PASSAGE SHOWN:
################

The angle which the velocity vector of a projectile thrown with a velocity \(v\) at an angle \(\theta\) to the horizontal will make with the horizontal after time \(t\) of its being thrown up is (A) \(\theta\) (B) \(\tan ^{-1}(\theta / t)\) (C) \(\tan ^{-1}\left(\frac{v \cos \theta}{v \sin \theta-g t}\right)\) (D) \(\tan ^{-1}\left(\frac{v \sin \theta-g t}{v \cos \theta}\right)\)

Short Answer

Expert verified
The short answer is: \(\alpha = \tan^{-1}\left(\frac{v\sin(\theta) - gt}{v\cos(\theta)}\right)\). The correct option is (D).

Step by step solution

01

Find the horizontal and vertical components of the initial velocity

The horizontal component of the initial velocity is given by: \(v_x = v\cos(\theta)\) The vertical component of the initial velocity is given by: \(v_y = v\sin(\theta)\)

################

RECORD EXCERPTS:

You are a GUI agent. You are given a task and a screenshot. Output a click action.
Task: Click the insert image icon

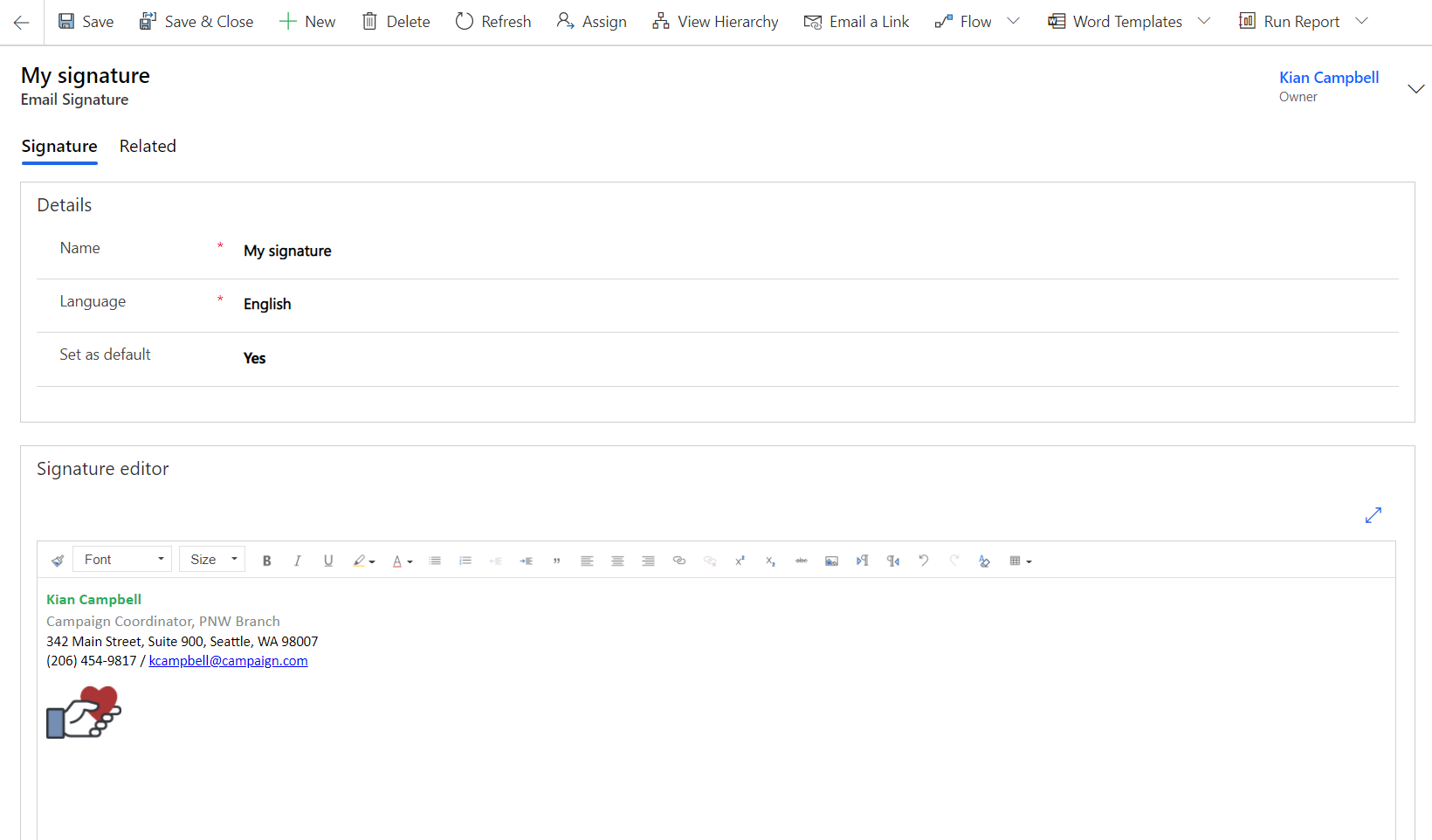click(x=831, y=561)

################

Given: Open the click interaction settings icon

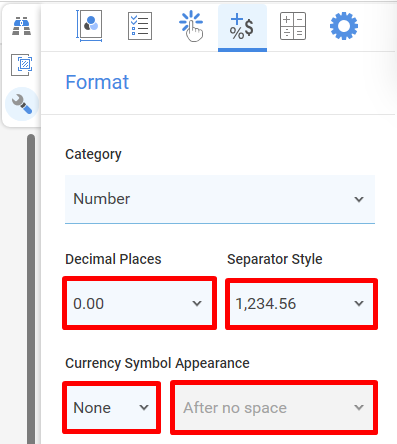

################

Reproduce the part of the projectile passage that opens with the words containing "The angle which" and closes with "by: \(v_y = v\sin(\theta)\)". The records are separate from the projectile passage and unrelated to it.

The angle which the velocity vector of a projectile thrown with a velocity \(v\) at an angle \(\theta\) to the horizontal will make with the horizontal after time \(t\) of its being thrown up is (A) \(\theta\) (B) \(\tan ^{-1}(\theta / t)\) (C) \(\tan ^{-1}\left(\frac{v \cos \theta}{v \sin \theta-g t}\right)\) (D) \(\tan ^{-1}\left(\frac{v \sin \theta-g t}{v \cos \theta}\right)\)

Short Answer

Expert verified
The short answer is: \(\alpha = \tan^{-1}\left(\frac{v\sin(\theta) - gt}{v\cos(\theta)}\right)\). The correct option is (D).

Step by step solution

01

Find the horizontal and vertical components of the initial velocity

The horizontal component of the initial velocity is given by: \(v_x = v\cos(\theta)\) The vertical component of the initial velocity is given by: \(v_y = v\sin(\theta)\)